Когда она вышла, Энтони загружал посудомоечную машину, а мальчики куда-то исчезли. Она был заядлой ищейкой, а посему решила воспользоваться шансом для осмотра, прежде чем вновь начать общение. Наверх вела широкая лестница, очень светлая благодаря высокому, узкому окну с синим стеклом по краям, выходящему на задний двор.
А потом, конечно же, она столкнулась лицом к лицу с несколькими картинами. Она каким-то образом догадалась, что это были картины Джоэни еще до того, как увидела подпись – Р. Келли – очень похожую на Дж. Ренсом, какой она пользовалась, когда была подростком – то же греческое Е и аккуратное подчеркивание.

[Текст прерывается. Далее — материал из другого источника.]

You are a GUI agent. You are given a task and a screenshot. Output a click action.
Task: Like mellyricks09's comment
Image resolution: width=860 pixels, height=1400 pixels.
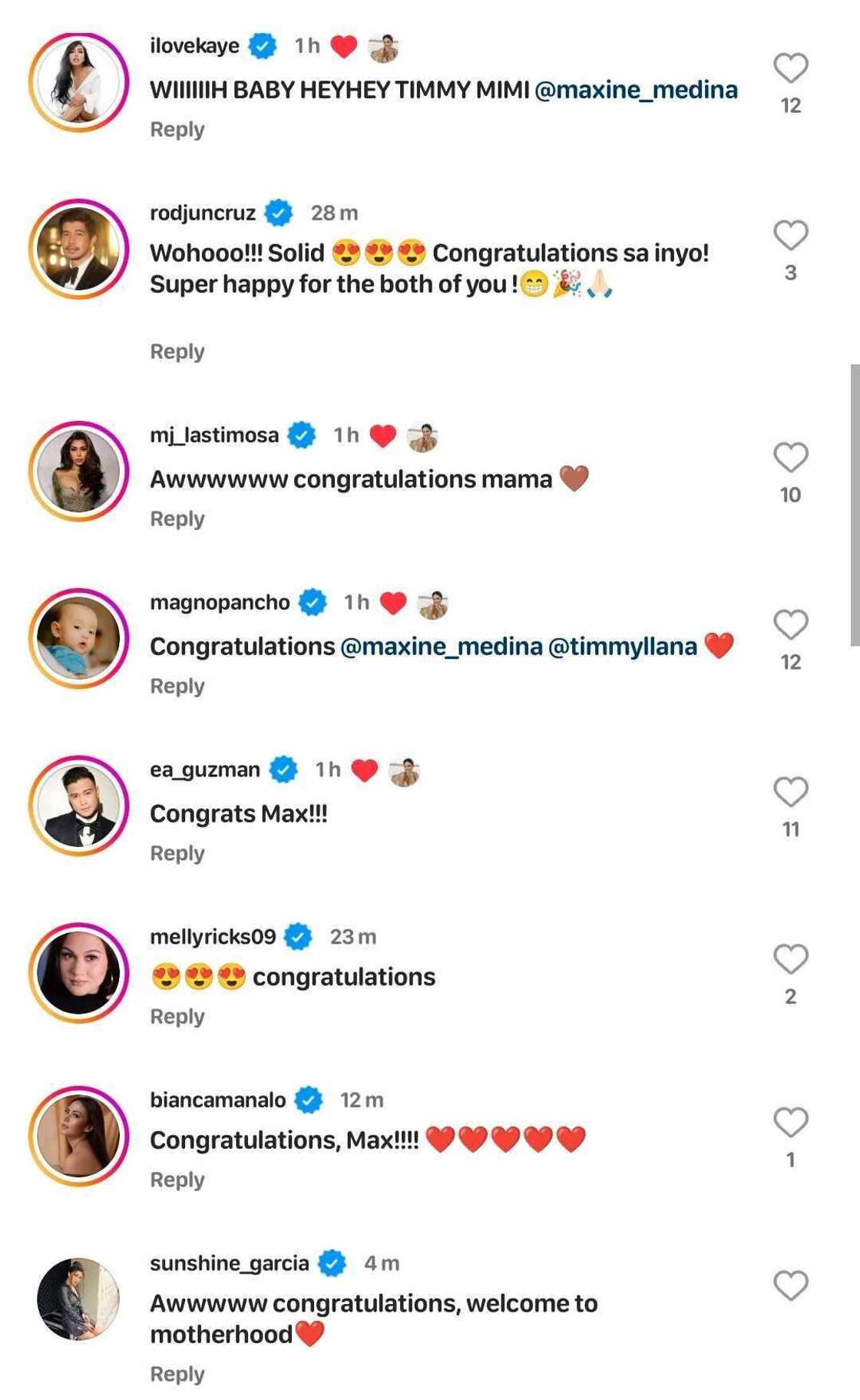pos(790,959)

Она абсолютно ничего не знала о том, что, по ее мнению, представляло собой современное искусство. Во время отпуска они с Джошем, как правило, обращали внимание на здания, а не на галереи, хотя ей нравились музеи и музейные магазины. Одна картина висела над лестницей, а другая на лестничной площадке. Она видела, что на них не было ничего конкретного, кроме цветов, но цвета эти были фантастически интенсивными, вероятно, слишком интенсивным, чтобы вешать эти картины так близко друг к другу. Там был синий, как морская вода над солнечным песком и узкая полоска оранжевого, так что если встать достаточно близко, то можно почти что почувствовать тепло на лице. Через открытые двери спален она заметила несколько других небольших картин. (Дверь Морвенны – она предположила, что это ее комната – была по-прежнему закрыта крепко-накрепко). Кроме картин Джоэни, нигде не было никаких других, и Винни почувствовала, какую нелегкую жизнь ее сестра устраивала для этой милой семьи. Она натолкнулась на небольшой пролет деревянных ступенек, в сущности, на стремянку, спускающуюся с чердака на дальнем конце лестничной площадки. Она начала взбираться по ней, потом остановилась, потому что там был Хедли в объятьях Оливера, но тут они поняли, что она близко, и окликнули ее.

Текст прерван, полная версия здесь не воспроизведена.